Adapt. scol./Psych./Soc. Usage abusif ou brutal de la force par un groupe ou une personne envers une ou plusieurs autres personnes (pouvoir des adultes sur les enfants, des hommes sur les femmes, des patrons sur leurs employés, d’une ethnie sur une autre, des plus forts sur les plus faibles, etc.).
A. Manifestations. La violence se manifeste généralement par des gestes ou des paroles intentionnellement agressives et brutales ayant des buts d’intimidation, de blessure ou d’asservissement. Parmi les principales manifestations, nous retrouvons : le vandalisme, le vol, le harcèlement sexiste, le harcèlement sexuel, le harcèlement raciste, les voies de fait, l’intimidation, l’extorsion, les abus et les agressions sexuelles, le port d’arme, etc.
B. Violence physique. La violence physique est celle qui implique des gestes brutaux et inappropriés socialement tels les coups et blessures, la torture, le viol, le meurtre, etc.
C. Violence verbale. La violence verbale implique des paroles et des propos agressifs et blessants tels les cris, les insultes, les humiliations, les menaces de violence physique, de représailles, etc.
D. Violence psychologique. La violence psychologique est plus difficile à détecter. Elle peut se manifester par des paroles et des gestes sournois et peu visibles (par exemple, le chantage) qui peuvent isoler la personne, l’humilier, lui donner un sentiment d’infériorité, etc. La violence verbale et la violence physique comportent également une grande part de violence psychologique.

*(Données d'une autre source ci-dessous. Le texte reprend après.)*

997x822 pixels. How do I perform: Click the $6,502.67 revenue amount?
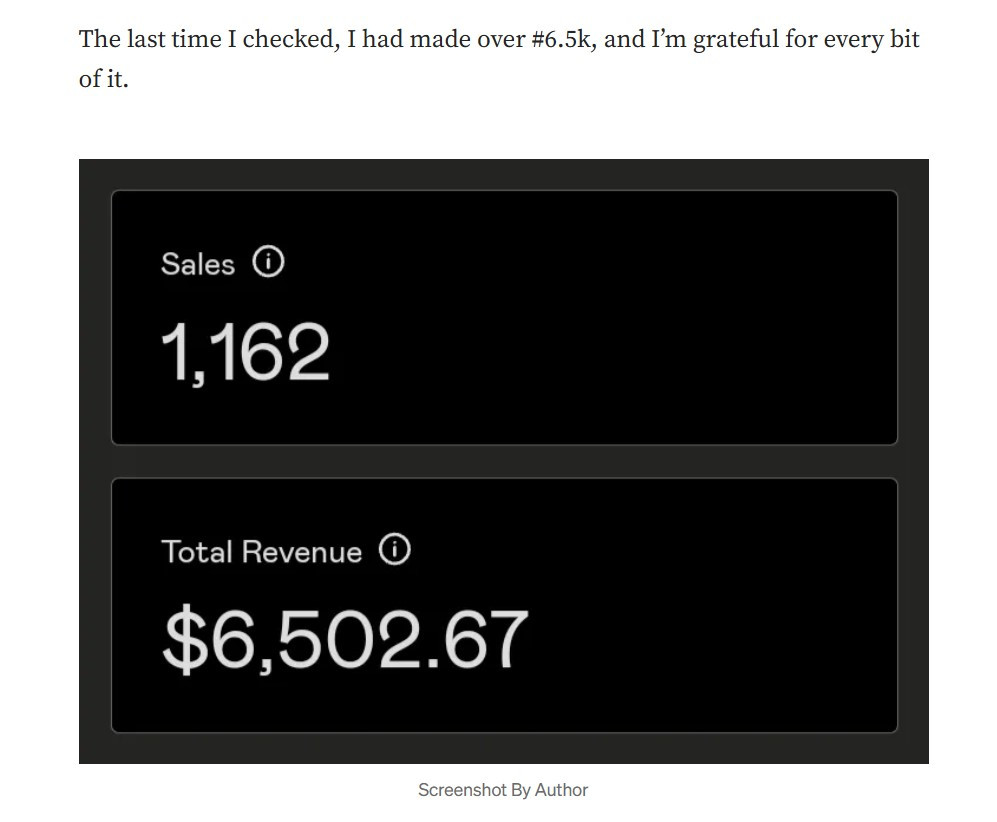(345, 640)
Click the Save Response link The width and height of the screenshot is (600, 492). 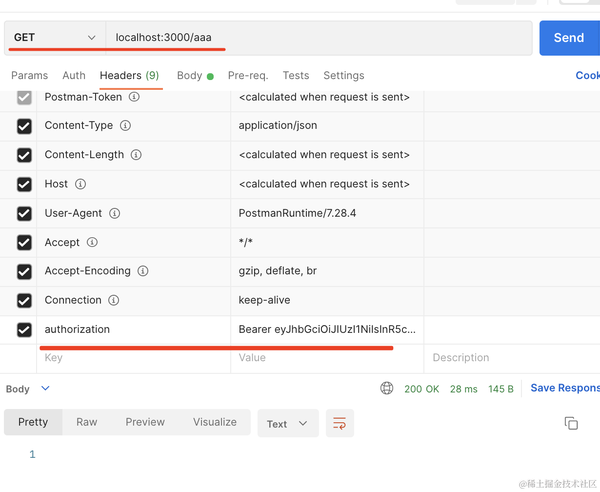(565, 388)
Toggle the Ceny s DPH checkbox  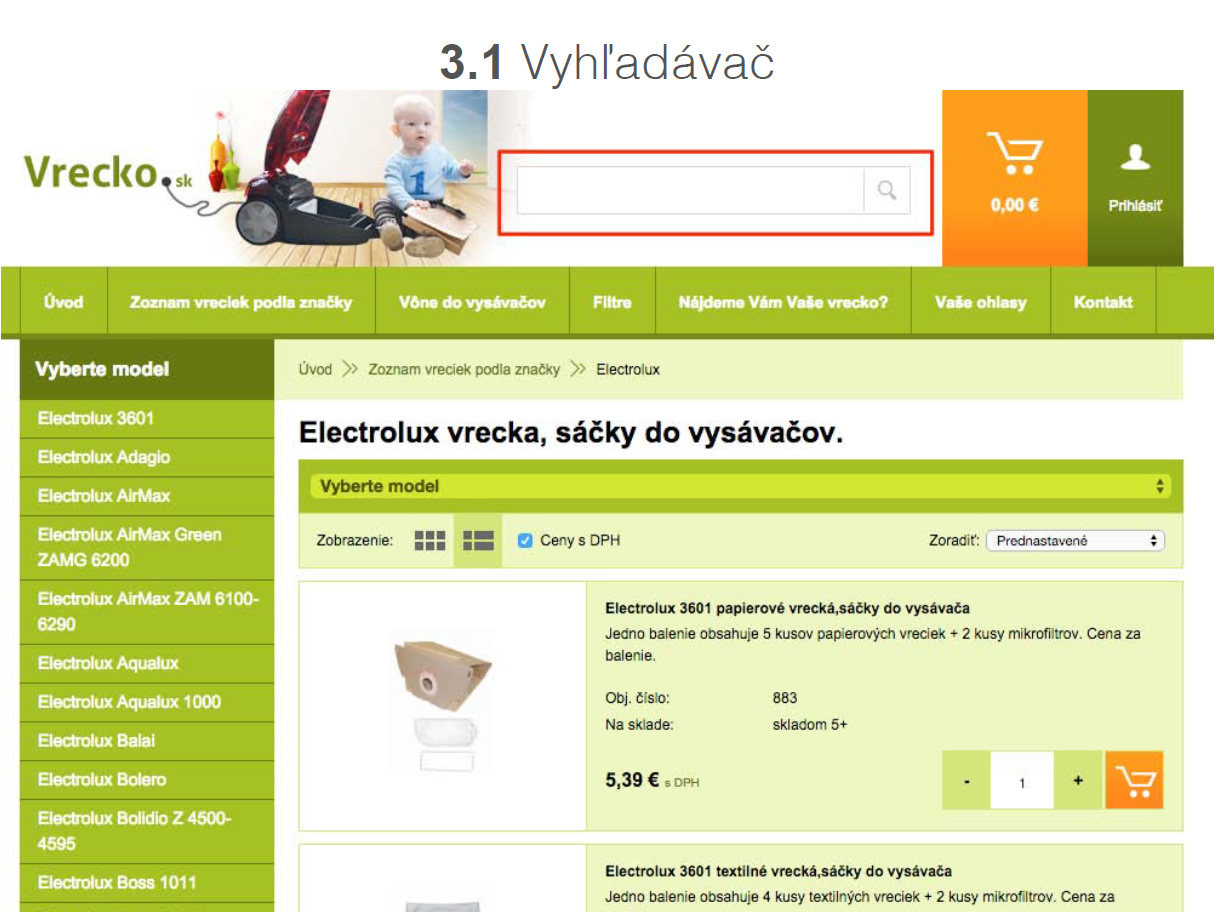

E. Violence envers soi. Certains auteurs considèrent l’existence de cette forme de violence dont la manifestation la plus extrême est le suicide.
F. Causes. La majorité des auteurs et des intervenants qui étudient le problème de la violence s’entendent pour reconnaître que la violence n’est pas un phénomène inné. Les principales causes de la violence seraient le fait d’avoir été victime de violence, l’alcoolisme, la toxicomanie, la frustration face aux besoins et aux désirs non comblés (de là une plus grande présence de violence dans les milieux socioéconomiquement défavorisés). Il ne faudrait cependant pas confondre les causes réelles de la violence et les éléments déclencheurs. Parmi les déclencheurs les plus répandus, se retrouve : la violence dans les différents médias (télévision, journaux, cinéma, musique heavy ou speed metal).
G. Milieu scolaire. Fred MATTEWS et al. (1990) mentionnent « qu’une proportion importante de la violence et des crimes perpétrés par les jeunes ont lieu à l’école ou dans les environs de l’école ». Cela peut s’expliquer par le fait que c’est à l’école que les jeunes passent la plus importante partie de leur journée. Mais ce n’est cependant pas à l’école que se commettent les actes les plus violents. Selon Frank JEFFREY (1992), ces actes prennent place, en premier lieu, à la maison et en second lieu dans la rue. La violence à l’école peut aussi, dans certains cas, être utilisée par les adultes de l’école. Selon les élèves, cette violence serait plutôt verbale. La violence des élèves envers les adultes est un phénomène existant, mais encore peut fréquent Les jeunes, les femmes et les minorités ethniques sont les victimes qui semblent les plus touchées.